Аркадий Семенович оглядел всех из-под очков, которые сползли на самый кончик носа. Затем вытер вспотевший от быстрой ходьбы лоб клетчатым платком и, остановив свой взор на Лешке, небрежно изрек:
– Ну, тогда наш уникальный и неповторимый Казарин меняется местами со Сталиным. Василий, сядьте за первую парту с Шапилиной.
Рыжий Васька выпучил глаза:
– Аркадий Семенович, ну за что?! – Его возмущению не было предела.
Учитель сделал в воздухе жест, снимающий все возражения:
– За то самое. Мне нужно, чтобы Шапилина получила свою четверку – законную…
Танька с Лешкой понимающе переглянулись: суровые санкции математика их явно не пугали.
Учитель подошел к окну и, не глядя на класс, добавил:
– Вас, Сталин, это тоже касается.
Василий взял учебники, чернильницу и нехотя поднялся, бубня при этом себе под нос, но так, чтобы все слышали:
– А что Сталин, как что, так сразу Сталин.
– Василий, не дерзите.

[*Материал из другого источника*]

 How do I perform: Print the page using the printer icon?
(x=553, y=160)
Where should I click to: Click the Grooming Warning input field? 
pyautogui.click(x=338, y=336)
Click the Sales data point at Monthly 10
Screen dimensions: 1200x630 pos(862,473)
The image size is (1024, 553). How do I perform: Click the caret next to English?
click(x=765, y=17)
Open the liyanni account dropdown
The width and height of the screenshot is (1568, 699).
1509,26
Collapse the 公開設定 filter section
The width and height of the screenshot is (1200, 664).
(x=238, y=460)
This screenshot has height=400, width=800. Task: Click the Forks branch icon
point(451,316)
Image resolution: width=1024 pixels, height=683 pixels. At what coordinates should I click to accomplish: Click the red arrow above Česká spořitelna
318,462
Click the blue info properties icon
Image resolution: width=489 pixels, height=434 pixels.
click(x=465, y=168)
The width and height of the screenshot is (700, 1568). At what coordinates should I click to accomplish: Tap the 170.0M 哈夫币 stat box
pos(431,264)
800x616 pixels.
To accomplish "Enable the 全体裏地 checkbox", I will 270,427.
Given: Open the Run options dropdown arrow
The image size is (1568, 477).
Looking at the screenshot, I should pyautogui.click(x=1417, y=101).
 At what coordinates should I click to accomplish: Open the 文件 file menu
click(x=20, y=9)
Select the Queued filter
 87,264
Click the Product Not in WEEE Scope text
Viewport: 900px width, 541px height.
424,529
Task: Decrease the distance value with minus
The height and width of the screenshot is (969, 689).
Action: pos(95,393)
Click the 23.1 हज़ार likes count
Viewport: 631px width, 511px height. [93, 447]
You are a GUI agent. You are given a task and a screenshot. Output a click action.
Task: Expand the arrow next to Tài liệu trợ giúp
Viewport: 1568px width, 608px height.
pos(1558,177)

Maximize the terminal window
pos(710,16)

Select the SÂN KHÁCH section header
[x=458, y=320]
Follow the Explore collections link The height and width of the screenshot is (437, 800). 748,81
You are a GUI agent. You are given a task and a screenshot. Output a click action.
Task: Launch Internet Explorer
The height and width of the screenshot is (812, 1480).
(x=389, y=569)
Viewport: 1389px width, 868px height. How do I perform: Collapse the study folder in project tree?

Казарин, мне 150 раз вам повторять?
Лешка незаметно сделал рукой знак друзьям и покорно пересел на другую парту. Аркадий Семенович краем глаза проследил Лешкин маневр и как бы между прочим спросил:
– Кстати, Казарин, вопрос на засыпку: если мои 150 предупреждений помножить на 340 пререканий Василия, сколько получится?
– Пятьдесят одна тысяча, – не моргнув глазом, ответил Лешка.
Учитель повторил расчеты на листке бумаги и усмехнулся:
– Однако, черт возьми! Никак не могу привыкнуть…
Класс погрузился в работу. Математик сначала внимательно следил за Казариным, но постепенно стал терять бдительность и потихоньку начал клевать носом. Через 20 минут Лешка положил перо в чернильницу, захлопнул тетрадь и поднялся с места. Вслед за ним поднялась и Танька. Они подошли к учительскому столу. Казарин неловким движением задел подругу, и та выронила свою контрольную на пол.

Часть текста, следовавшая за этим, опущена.